捜査機関は犯罪の疑いがなければこの照会が出来ない点は、従来どおり・・11日に照会した刑訴法のとおりで変わりありませんから、監視社会になると反対しているグループは、捜査機関がイザとなれば迅速に証拠集め出来ることに反対理由があるように見えます。
最近では、監視社会化反対・総背番号制スローガンが色あせて来たせいか、巨額のコンピューター投資・・利権構造反対と言う方向に風向きが変わっています。
話題が防犯カメラやマイナンバー法にそれましたが、過去の動きがイザとなれば、工場内出入記録等で何時何分ころにどこにいたか分るように、携帯やメール発信場所・電話等のいじった場所の動きが分刻みで判明する時代が想定されています。
宅急便や郵便物の配送の時間的動き、路線バスの到着時刻の予測・・現在運行場所の表示装置など・・枚挙にイトマがありません。
ベネッセ情報漏洩事件では、このような精密な記録化の結果、どう言う形で漏洩したかが客観的に秋アカになり、短間隔でのチェック体制の不備があれば、もっと被害が早く分り、漏洩量が少なくて済んだのではないかと逆に批判されている時代です。
監視社会化進行を期待しているのが良いかどうかは別ですが、行政に限って既存情報の統一運用・効率化を批判するのは無理があります。
近代初期に無理があった人の動きの克明な記録化が進んでいる現在・いろんな立証が容易なりつつあります。
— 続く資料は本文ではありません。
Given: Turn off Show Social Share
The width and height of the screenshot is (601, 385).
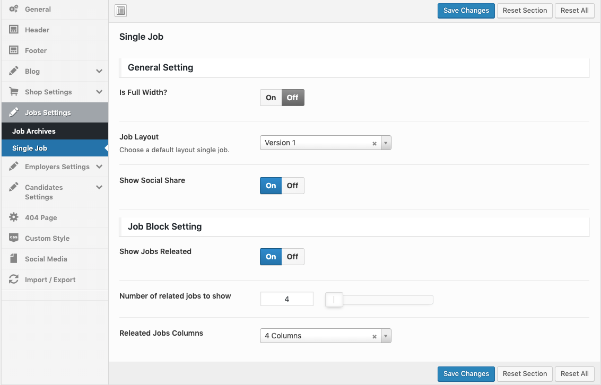Looking at the screenshot, I should [x=293, y=186].
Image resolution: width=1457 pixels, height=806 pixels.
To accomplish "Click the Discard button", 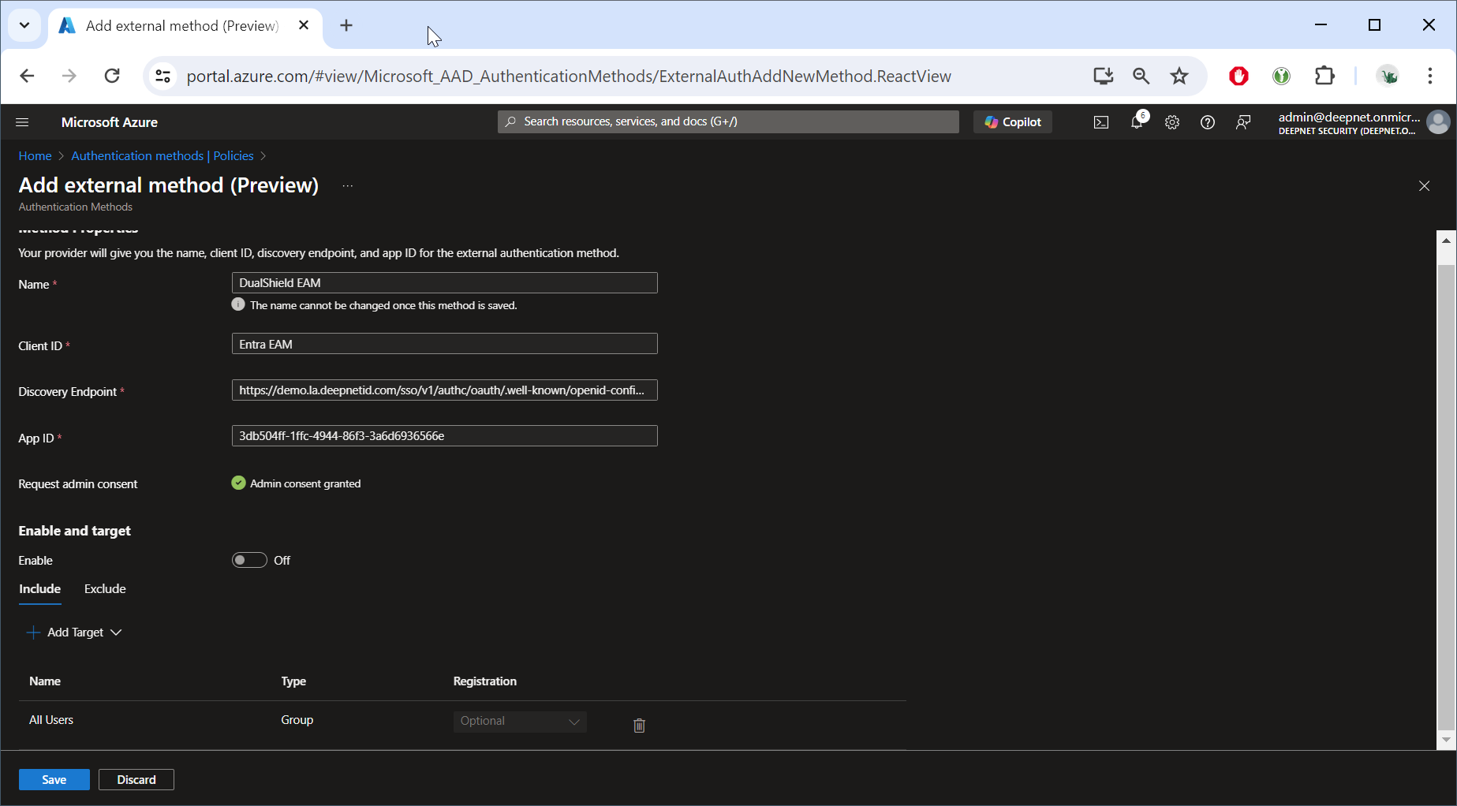I will 136,779.
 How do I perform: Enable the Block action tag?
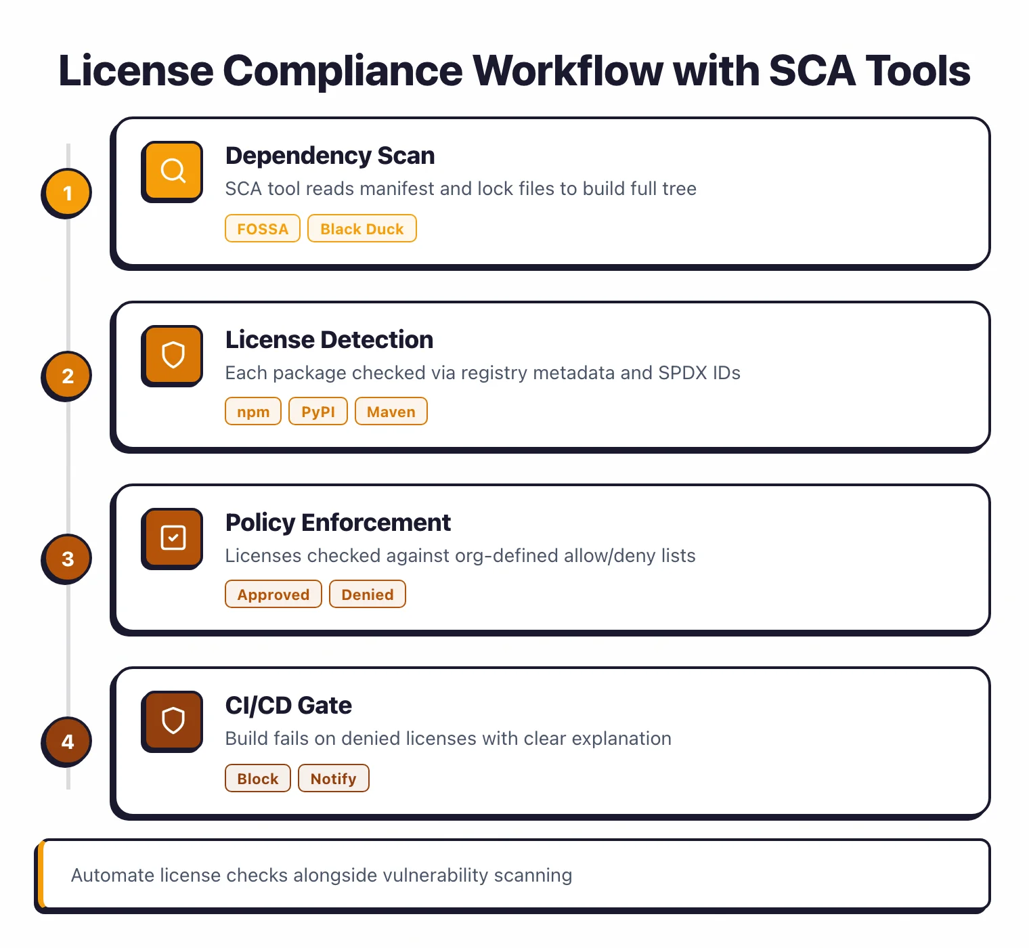tap(257, 778)
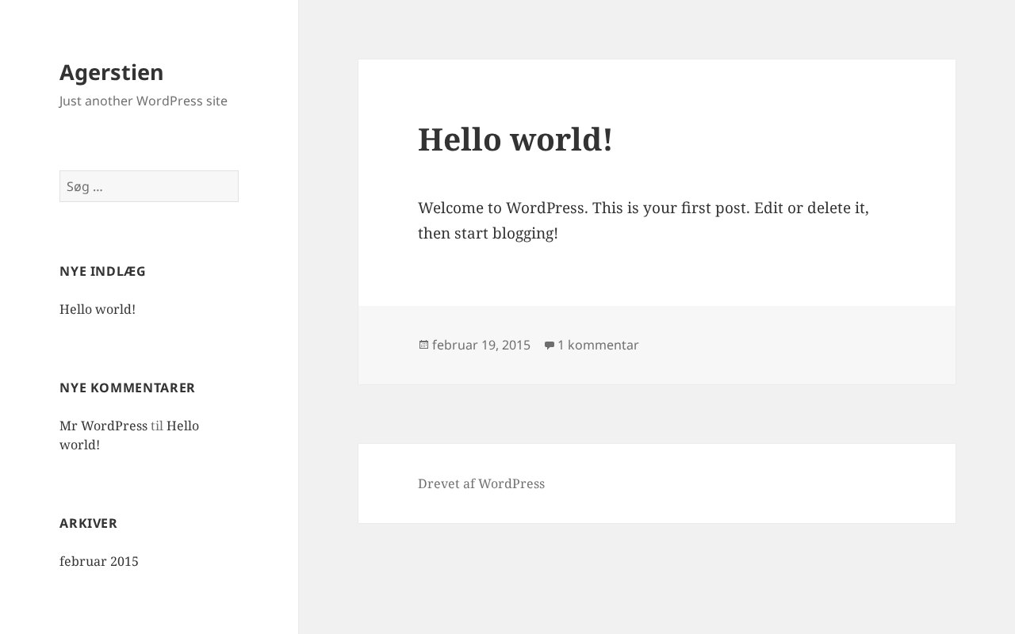
Task: Click the word "til" in recent comments
Action: pyautogui.click(x=157, y=426)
共謀立証も客観証拠の収集が容易になりつつあり、共謀段階で検挙をしてもえん罪リスクが減って来たのが確かでしょう。
これも悪く言えば監視社会化の御陰ですから、GPS利用その他防犯カメラや通信傍受・・事件後の通信記録提出その他ひっくるめて「監視社会化反対」のスローガンも共謀罪反対論の大きな柱になっています。
えん罪を防ぐ目的から言えば、証拠の客観化を推し進めるべきですが、反対論者は証拠の客観化よりは、(共犯者の供述に頼らない)客観証拠を収集させない目的意識の方が目立つ印象です。
勿論私の誤解かも知れませんが・・・最新技術の発達が、客観証拠になる多くの可能性が出て来ました。
これら新技術が出る都度片っ端から収集手続に反対する運動をしているように見えます。
証拠の客観化が進まないで証拠法則が停滞したまま、共謀法だけ出来ると、検挙が後手に回る状態になり兼ねません。
近代刑法と思想処罰禁止がセットであったように、犯罪要件定義と証拠法則はセットの関係があるからです。